I'm just trying to understand how much of nine million subscribers you expect for year-end might represent AMC+, since I assume that continued mix shift would be accretive to ARPU given it's a higher retail price point. And then I have a follow-up, please.

Ed Carroll -- Chief Operating Officer

So, and this is Ed. On SVOD, I would say most directly to your question, we're seeing a strong and steady growth throughout, both on AMC+ and on the targeted SVODs. The other color I would give you is that, in terms of engagement we're seeing number of streams at an all-time high, very healthy completion rate for our original series. And I would say, particularly the targeted SVODs are exceeding our initial expectations. The model is proving to be even more efficient as we scale. The services are representing not only a destination, but they're forming a community around the content, and that's helping us with both churn and SAC. And so as those communities build, we believe the pricing power in front of us only increases. So, I would sum up by saying we're proceeding along the model. We're feeling good about the results. And we feel we're gaining momentum, both on AMC+ and the targeted SVODs.

Kutgun Maral -- RBC Capital Markets -- Analyst

Got it. Thanks, Ed. And then maybe just to advertising. Digital is becoming a more meaningful contributor especially across AVOD and the vast channel space. Some of your peers include digital ad sales in their BTC or streaming revenue disclosure. So, I'm just trying to make sure we compare your growth appropriately with them, and in that vein is there any chance you could help us think about the magnitude of the digital advertising you're generating or maybe its growth outlook?

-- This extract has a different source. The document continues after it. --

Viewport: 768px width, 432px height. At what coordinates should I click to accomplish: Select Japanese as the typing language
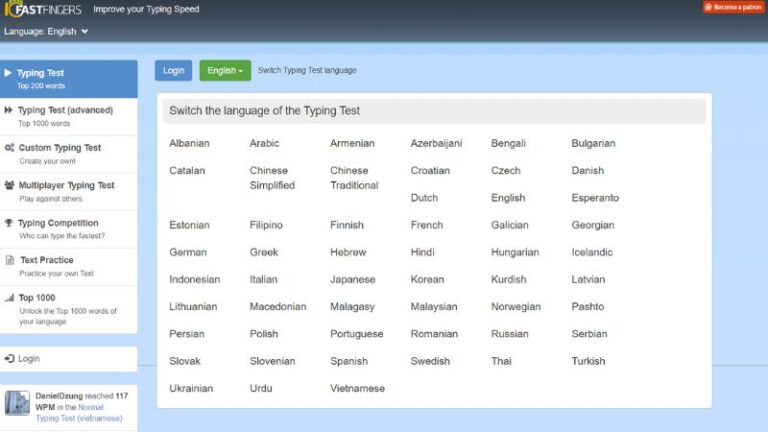coord(352,279)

Ed Carroll -- Chief Operating Officer

Yes. Well, the digital advertising is the fastest growing segment of our advertising. It's included in the advertising numbers. Our strategy, just to back up, is to be on really all of the major AVOD platforms. So we feel -- in doing that, we have visibility over a large part of the market by virtue on being all the platforms. And we program our own FAST channels with a library of content, so we're able to adjust relatively quickly based upon the number of impressions. So, that continues to grow for us. It's growing at the fastest rate. The impressions continue to grow at a steady pace, and it is included in the total ad sales number.

Kutgun Maral -- RBC Capital Markets -- Analyst

Got it. Thank you.

Operator

Our next question comes from Tim Nollen with Macquarie.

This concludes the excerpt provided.